A happy ending, right? I confess, I’m not qualified to judge — and I suspect opinions will vary widely. What I can determine, though, is that this is another instance not too unlike the Terri Schiavo case, in which popular sentiment is mustered against unspecified dastardly forces who, it is suggested, place no (or not enough) value upon human life, and it is only due to the tireless diligence of a small but committed band of life-loving advocates that the patient is saved at the last moment.
Unfortunately, that’s not the way things actually went in the Schiavo case, and it’s not what happened to baby Joseph, either. What did happen here, though, is that various groups here in the states saw an opportunity to dramatize a case they think ought to highlight the cold, callous nature of Canada’s single-payer health care system. Let me explain.
When the Republican-controlled congress brought federal business to a standstill in order to intervene specifically in the Schiavo case, the “pro-life” forces thought they had a winning issue on their hands. Unfortunately for them, when all efforts including a last-ditch appeal to the Supreme Court failed and Terri Schiavo ultimately died on March 31, 2005, an autopsy revealed that despite the repeated insistence of the “pro-life” supporters of keeping Terri Schiavo alive through extraordinary measures in the belief and hope that she could “recover,” portions of Schiavo’s brain were in fact liquefied, as had been suggested as early as 2002 via CT scan. Indeed, Terri’s autopsy revealed…
(t)he brain itself weighed only 615 g, only half the weight expected for a female of her age, height, and weight, an effect caused by the loss of a massive amount of neurons. Microscopic examination revealed extensive damage to nearly all brain regions, including the cerebral cortex, the thalami, the basal ganglia, the hippocampus, the cerebellum, and the midbrain. The neuropathologic changes in her brain were precisely of the type seen in patients who enter a PVS following cardiac arrest. Throughout the cerebral cortex, the large pyramidal neurons that comprise some 70% of cortical cells – critical to the functioning of the cortex – were completely lost. The pattern of damage to the cortex, with injury tending to worsen from the front of the cortex to the back, is also typical. There was marked damage to important relay circuits deep in the brain (the thalami) – another common pathologic finding in cases of PVS. The damage was, in the words of Thogmartin, “irreversible, and no amount of therapy or treatment would have regenerated the massive loss of neurons.”
In other words, there was absolutely no chance, as examining physicians had said all along, that Schiavo would “recover” if the feeding tube were left in long enough or the right combination of treatment(s) were applied.
A similarly grim prognosis appears to be the universal consensus of baby Joseph’s Canadian (and even American) doctors. No one is arguing that baby Joseph will “get better.” In fact, no one is even arguing that with the tracheotomy he received in St.
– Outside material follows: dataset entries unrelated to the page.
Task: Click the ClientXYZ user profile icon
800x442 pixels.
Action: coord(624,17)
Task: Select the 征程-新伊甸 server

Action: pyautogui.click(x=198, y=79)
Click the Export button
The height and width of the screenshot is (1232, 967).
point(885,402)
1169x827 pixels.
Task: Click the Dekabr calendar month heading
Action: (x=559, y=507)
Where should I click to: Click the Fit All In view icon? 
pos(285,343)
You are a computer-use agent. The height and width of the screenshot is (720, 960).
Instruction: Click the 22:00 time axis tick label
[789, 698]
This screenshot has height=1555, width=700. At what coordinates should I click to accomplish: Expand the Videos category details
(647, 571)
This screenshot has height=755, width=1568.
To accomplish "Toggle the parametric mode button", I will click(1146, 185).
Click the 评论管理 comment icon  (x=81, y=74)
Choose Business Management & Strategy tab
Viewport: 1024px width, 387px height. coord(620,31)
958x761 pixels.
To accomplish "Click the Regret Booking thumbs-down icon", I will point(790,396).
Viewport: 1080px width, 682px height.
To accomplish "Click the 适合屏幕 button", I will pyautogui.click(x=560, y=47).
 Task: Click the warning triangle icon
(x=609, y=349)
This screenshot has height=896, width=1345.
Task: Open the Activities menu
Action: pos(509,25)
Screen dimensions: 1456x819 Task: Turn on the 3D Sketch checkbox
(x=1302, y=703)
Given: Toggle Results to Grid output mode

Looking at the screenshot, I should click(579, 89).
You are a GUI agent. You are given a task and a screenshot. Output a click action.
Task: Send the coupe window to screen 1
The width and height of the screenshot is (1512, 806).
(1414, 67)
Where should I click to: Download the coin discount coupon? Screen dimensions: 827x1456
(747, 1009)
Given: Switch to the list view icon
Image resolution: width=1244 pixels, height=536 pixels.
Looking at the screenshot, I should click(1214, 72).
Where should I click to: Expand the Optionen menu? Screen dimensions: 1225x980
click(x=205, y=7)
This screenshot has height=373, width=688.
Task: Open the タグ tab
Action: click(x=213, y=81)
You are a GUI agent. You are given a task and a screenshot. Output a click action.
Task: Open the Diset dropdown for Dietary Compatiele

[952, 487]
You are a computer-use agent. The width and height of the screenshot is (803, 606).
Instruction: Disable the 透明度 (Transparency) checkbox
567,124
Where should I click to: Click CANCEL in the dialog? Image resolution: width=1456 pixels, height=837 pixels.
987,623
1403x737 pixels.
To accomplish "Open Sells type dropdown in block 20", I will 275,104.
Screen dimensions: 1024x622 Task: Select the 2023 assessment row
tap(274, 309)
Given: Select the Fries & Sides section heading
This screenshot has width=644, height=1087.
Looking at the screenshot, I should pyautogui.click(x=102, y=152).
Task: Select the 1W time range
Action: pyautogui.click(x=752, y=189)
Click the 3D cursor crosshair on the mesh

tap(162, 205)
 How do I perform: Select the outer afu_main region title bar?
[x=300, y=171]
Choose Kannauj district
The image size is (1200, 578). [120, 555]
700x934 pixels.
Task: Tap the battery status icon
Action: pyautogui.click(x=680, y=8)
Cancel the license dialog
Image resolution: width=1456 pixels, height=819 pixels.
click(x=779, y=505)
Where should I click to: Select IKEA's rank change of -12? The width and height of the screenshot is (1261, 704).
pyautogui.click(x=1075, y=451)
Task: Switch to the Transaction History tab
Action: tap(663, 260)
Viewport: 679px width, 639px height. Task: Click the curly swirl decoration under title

Louis, he will manage to simply not die, even if he remains in a persistent vegetative state. His parents simply wished to pursue the treatment because an earlier child (eight years older than baby Joseph), who also died of Leigh’s disease, was given a tracheotomy, and it eased his breathing.
But no two cases are identical, and the conclusion of both the primary doctors and the medical review board to whom the Maraachlis’ appeal was sent concluded the same thing: that a tracheotomy was not indicated because it would not improve baby Joseph’s condition. It’s true that “improving the patient’s condition” is not the only reason care is provided to desperately ill people. Palliative care is also provided for the terminally ill, to ease suffering in the final stages of life. And indeed, palliative care was being provided to baby Joseph in Canada. It’s just that his parents wished to pursue the tracheotomy and his doctors did not. So the rest of the world is now presented with the specter (again) of a big, bad government bureaucracy denying care to a desperately ill child, against the wishes of his own parents.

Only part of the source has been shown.